Pakize Rafik Hilmi was born in 1924 in Sulaymaniyah.
In 1929, with the help of a number of girls and boys from the city of Sulaymaniyah, she studied for a short time at Mullah Amin Mamiz’s Hucre (religious study room). In 1931, she entered primary school and completed this stage of her education in 1937.
In 1938, Pakize Rafik Hilmi left her family home and went to Baghdad, where she completed her secondary education in Arabic and later studied at the Teachers’ Training Institute. After graduating from this institute, she was appointed as the principal of the Girls’ School of Sulaymaniyah (Sidiqe), where she served for some time.
In 1949, Pakize resumed her studies. She completed higher teacher training and graduated as the second-ranked student, receiving her diploma.

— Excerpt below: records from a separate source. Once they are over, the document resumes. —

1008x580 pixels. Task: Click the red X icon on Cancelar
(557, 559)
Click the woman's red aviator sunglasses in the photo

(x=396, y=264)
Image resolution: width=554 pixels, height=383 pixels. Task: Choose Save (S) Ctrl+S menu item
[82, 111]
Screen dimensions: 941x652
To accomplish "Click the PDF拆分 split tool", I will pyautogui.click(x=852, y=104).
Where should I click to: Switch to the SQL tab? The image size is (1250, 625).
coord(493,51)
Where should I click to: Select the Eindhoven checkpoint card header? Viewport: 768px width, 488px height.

In the same year (1949), she was admitted by Harvard University to the Department of Oriental Languages (Semitic and Iranian Languages). In 1951, she obtained her master’s degree there. She was the first Iraqi student to earn such a degree. That same year, she returned to Iraq and began working at the College of Arts, University of Baghdad, as a lecturer in linguistics and ancient Near Eastern history. Shortly afterward, she was sent to London to pursue a doctorate in linguistics. There, she began her academic research and studies, and in 1952 she married and established a family life. In 1954, she was sent to Cairo University to obtain a doctoral degree in Oriental languages; however, due to certain family reasons, she did not complete her studies there.

In 1958, Professor Pakize became the first woman in Kurdish national history to head the Department of Kurdish Language at the College of Arts, University of Baghdad, a position she held for several years with distinction.
Between 1967 and 1968, she served as a visiting professor at the University of Berlin, teaching Kurdish and Arabic languages.
In 1970, she became the first Kurdish woman to be elected a member of the Kurdish Academy of Sciences. Between 1977 and 1986, she worked as a visiting professor at the University of Amman (the capital of Jordan), continuing her intellectual and scholarly mission.
In 1986, she returned to her homeland and, at her own request, was appointed to Salahaddin University. In 1990, she retired. Until the day of her passing, on 13 August 2003, she never ceased reading, writing, or engaging in intellectual and social activities. She remained actively devoted to service, and the impact of her work is evident in all fields.
In addition to the achievements mentioned above, Professor Pakize was the first Kurdish woman to be a member of the British Royal Asiatic Society (R.A.S.), the Kurdish Writers’ Union, and the Iraqi Historians’ Association.
Overall, the intellectual, literary, and linguistic works of Professor Pakize include: hundreds of linguistic articles published in well-known Iraqi and Jordanian journals on the Kurdish language and ancient Kurdish history; a collection of poems titled “The Kurds and a Life Full of Reflection”; “A Kurdish–Persian–Old Pahlavi Dictionary” (manuscript); “The Kurdish Language from a Modern Linguistic Perspective”; and dozens of linguistic talks broadcast on Baghdad Radio. She also republished all of her father’s works and prepared and published her father’s memoirs.